Mark Taylor has stated that Starc will be competing merely to make the wider Ashes squad. Shane Warne completed the vendetta against Starc by saying that selecting him in Canberra would “be a waste by the selectors.”
I’ve been appalled by the anti-Starc bandwagon commentary and so am glad he has paid no attention. Yesterday, Starc showcased his matchless, world-renowned pace as he claimed figures of 5-54. He’s still got it.
This is a man with over 200 Test wickets, of course he’s still got it. I hope he sticks it to the whiny Warne and co and spends this Ashes ripping the England batting line up a new one.
England drops one of its openers
England’s revolving doors policy of selecting Test openers knows no end. With Joe Denly’s selection, and subsequent twin failures, against the Windies, the side is no closer to solving its issue at the top of the order.

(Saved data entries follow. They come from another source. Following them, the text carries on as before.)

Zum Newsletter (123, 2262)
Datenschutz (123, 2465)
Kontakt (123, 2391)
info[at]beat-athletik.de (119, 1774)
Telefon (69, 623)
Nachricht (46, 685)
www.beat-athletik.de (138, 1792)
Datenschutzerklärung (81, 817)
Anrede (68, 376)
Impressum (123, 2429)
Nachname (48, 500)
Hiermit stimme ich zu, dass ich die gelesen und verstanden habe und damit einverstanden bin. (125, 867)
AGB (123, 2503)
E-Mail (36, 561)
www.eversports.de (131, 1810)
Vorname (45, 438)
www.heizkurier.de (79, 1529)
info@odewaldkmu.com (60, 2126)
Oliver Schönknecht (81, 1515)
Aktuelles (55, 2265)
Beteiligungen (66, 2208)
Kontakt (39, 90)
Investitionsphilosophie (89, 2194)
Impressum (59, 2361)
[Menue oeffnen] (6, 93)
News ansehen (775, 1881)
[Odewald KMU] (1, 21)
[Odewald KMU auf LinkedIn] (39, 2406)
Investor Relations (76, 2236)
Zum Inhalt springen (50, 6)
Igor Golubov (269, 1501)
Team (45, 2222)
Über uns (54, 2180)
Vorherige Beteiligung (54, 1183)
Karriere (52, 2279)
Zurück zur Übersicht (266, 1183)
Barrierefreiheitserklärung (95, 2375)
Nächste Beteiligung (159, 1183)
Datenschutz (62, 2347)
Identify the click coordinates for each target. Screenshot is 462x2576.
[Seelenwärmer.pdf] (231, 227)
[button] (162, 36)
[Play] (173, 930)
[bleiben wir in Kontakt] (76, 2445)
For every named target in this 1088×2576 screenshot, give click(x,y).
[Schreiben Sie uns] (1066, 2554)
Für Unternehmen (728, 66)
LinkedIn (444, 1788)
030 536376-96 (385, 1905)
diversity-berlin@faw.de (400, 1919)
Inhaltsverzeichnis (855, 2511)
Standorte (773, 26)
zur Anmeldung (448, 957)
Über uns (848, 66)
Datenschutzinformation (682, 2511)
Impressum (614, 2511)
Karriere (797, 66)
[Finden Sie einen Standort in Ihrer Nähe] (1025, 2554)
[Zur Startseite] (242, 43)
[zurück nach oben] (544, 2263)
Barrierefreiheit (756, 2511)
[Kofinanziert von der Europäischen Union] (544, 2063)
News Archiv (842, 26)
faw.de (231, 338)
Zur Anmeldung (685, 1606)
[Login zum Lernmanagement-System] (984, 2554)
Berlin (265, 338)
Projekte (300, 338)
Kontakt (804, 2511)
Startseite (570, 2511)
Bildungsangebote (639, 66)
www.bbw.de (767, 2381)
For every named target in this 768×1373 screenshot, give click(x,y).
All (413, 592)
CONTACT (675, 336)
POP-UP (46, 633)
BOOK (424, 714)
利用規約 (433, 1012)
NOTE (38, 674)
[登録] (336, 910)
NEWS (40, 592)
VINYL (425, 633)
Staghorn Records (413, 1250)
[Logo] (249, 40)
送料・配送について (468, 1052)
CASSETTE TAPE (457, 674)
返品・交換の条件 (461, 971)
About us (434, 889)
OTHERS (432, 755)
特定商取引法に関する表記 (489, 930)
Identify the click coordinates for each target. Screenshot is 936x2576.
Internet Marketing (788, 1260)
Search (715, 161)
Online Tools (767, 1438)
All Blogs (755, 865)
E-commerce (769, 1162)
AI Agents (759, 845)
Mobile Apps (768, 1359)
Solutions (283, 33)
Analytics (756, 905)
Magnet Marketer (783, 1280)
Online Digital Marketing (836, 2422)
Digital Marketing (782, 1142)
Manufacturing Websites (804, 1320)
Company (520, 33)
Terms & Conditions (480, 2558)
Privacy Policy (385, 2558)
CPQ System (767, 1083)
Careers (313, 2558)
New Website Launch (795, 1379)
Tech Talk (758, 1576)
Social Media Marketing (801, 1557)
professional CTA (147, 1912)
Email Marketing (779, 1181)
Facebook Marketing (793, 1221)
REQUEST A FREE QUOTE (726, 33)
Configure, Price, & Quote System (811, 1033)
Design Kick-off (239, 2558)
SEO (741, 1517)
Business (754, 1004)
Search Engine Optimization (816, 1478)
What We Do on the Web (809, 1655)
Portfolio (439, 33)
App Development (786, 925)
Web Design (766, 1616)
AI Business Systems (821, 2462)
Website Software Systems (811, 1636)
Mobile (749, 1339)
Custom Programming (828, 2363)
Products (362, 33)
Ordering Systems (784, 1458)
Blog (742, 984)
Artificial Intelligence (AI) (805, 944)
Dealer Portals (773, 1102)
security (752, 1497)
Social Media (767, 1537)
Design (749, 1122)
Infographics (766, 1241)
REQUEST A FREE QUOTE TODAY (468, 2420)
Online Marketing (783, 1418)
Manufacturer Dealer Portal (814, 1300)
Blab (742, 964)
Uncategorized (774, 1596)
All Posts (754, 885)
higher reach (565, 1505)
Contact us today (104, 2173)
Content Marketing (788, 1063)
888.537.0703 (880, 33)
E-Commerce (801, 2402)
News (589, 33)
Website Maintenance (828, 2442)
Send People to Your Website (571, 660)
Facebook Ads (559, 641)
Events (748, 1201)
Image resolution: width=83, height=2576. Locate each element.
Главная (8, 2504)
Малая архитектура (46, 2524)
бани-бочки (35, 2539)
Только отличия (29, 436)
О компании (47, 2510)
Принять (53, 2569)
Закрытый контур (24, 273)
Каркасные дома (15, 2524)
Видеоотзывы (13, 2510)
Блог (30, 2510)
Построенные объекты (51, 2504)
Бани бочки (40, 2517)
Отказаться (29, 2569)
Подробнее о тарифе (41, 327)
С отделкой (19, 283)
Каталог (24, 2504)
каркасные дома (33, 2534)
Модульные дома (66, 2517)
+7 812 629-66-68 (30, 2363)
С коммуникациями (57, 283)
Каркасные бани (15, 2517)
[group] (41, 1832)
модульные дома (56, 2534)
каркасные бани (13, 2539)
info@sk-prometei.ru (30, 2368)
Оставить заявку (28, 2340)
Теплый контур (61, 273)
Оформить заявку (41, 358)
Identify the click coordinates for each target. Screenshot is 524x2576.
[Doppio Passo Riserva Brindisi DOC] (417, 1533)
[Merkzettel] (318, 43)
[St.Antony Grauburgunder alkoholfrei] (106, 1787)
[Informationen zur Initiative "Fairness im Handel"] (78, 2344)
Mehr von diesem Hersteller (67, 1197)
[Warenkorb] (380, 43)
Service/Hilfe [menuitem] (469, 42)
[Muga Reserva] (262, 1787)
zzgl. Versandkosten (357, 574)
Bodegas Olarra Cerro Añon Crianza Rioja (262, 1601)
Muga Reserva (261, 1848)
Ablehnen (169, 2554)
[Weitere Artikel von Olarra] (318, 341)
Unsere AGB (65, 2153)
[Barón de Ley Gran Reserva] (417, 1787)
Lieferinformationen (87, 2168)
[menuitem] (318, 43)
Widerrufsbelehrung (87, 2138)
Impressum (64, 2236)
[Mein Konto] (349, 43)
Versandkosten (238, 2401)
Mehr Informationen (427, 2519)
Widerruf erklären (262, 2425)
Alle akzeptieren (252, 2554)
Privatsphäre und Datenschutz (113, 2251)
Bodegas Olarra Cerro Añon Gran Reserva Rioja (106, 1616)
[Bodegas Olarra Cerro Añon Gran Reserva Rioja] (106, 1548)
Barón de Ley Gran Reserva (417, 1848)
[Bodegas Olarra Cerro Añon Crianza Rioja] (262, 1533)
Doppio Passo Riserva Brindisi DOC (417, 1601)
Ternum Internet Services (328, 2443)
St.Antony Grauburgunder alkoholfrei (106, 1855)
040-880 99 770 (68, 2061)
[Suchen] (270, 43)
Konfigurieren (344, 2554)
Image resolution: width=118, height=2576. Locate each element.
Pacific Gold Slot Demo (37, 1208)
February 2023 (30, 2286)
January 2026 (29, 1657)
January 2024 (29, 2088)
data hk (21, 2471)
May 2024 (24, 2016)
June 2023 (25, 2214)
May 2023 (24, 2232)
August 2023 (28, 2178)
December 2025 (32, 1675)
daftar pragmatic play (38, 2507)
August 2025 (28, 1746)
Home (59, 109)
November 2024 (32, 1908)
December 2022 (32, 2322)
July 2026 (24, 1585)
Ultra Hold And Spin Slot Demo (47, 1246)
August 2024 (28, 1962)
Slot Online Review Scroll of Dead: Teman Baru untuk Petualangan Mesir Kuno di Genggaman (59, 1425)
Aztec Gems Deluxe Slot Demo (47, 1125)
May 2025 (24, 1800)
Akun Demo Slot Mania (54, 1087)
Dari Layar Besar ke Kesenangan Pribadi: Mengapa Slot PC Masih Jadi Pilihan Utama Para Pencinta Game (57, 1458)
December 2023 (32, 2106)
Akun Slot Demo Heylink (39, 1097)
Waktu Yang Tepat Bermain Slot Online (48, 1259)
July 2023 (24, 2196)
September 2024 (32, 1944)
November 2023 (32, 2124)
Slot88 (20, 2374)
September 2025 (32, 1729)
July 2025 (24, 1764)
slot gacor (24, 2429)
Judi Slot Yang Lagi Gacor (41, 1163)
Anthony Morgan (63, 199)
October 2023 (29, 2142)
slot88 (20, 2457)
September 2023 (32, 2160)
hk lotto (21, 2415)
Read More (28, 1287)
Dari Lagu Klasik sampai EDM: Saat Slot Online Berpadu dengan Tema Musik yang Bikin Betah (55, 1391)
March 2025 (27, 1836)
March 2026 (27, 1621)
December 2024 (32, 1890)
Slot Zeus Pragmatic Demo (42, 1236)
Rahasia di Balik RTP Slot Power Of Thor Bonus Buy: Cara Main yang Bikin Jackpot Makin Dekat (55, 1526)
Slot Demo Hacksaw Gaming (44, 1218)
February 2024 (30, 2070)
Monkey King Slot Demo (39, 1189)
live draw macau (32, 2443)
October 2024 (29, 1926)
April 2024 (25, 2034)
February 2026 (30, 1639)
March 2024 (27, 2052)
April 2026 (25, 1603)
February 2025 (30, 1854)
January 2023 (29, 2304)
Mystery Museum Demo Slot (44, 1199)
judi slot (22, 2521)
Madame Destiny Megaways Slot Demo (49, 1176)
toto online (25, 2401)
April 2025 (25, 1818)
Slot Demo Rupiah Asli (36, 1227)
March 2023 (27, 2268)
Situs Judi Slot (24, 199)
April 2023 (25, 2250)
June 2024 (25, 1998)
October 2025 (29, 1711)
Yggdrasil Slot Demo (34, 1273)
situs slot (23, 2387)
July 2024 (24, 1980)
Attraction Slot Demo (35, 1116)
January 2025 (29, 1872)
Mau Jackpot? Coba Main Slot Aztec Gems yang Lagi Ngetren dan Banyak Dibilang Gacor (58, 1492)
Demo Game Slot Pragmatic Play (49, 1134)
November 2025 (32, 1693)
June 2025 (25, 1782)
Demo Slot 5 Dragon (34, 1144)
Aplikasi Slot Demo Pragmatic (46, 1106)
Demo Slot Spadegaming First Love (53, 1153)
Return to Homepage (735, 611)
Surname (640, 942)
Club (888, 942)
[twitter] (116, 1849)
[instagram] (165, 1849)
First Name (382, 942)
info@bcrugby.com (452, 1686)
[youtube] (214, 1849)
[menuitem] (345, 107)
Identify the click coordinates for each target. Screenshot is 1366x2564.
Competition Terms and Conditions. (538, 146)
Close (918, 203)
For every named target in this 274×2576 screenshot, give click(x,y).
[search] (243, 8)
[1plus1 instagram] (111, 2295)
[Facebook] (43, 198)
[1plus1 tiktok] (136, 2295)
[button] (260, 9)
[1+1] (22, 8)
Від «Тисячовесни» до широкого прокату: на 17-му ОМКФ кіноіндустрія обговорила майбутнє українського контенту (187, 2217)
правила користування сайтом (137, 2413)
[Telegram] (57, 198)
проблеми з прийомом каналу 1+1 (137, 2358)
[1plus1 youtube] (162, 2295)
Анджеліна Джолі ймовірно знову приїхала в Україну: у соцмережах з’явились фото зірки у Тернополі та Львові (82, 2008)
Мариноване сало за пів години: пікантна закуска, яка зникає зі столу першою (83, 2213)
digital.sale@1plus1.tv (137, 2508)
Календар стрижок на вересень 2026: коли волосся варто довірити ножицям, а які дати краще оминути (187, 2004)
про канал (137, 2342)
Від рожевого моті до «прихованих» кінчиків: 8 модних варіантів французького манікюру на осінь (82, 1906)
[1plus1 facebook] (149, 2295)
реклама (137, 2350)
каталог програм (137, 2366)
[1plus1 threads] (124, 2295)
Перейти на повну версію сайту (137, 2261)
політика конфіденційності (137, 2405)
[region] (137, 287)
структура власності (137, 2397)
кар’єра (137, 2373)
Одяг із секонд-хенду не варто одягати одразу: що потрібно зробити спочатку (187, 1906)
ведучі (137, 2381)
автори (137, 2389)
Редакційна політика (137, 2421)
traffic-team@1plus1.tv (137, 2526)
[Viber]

They have had glimpses of hope, in the form of Haseeb Hameed and Keaton Jennings, to no avail. Mark Stoneman, Adam Lyth, Michael Carberry failed in the past three Ashes series to make their mark on Test cricket. I’m hoping Rory Burns or Denly join the discard pile.
I admit this wish is slightly mean but, I suspect, very probable.
James Anderson gets smashed (again)
George Bailey didn’t have a very successful time in Test cricket. But one of his highlights was smashing Jimmy for 28 runs in one over. A repeat of this would be much appreciated. I’m betting on Travis Head to be the man to do it.
Clearly I have no clue if any of these things will occur. Hell, Shaun Marsh could light it up in Sheffield Shield, be recalled, and go on to star in the Ashes (although I very much doubt it.)
My point is though, that nobody knows what could happen. This year’s Ashes is shrouded in uncertainty. Is Australia’s success against Sri Lanka a momentary high? On the other hand, is England’s Carribean nightmare a momentary low?
The upcoming Ashes may represent the beginning or end of some special careers. It could represent Virat Kohli being put back into his deserved place of second best test batsmen on this earth (please Smithy). Hopefully, it will be the end of an awful period in Australia’s test cricket history.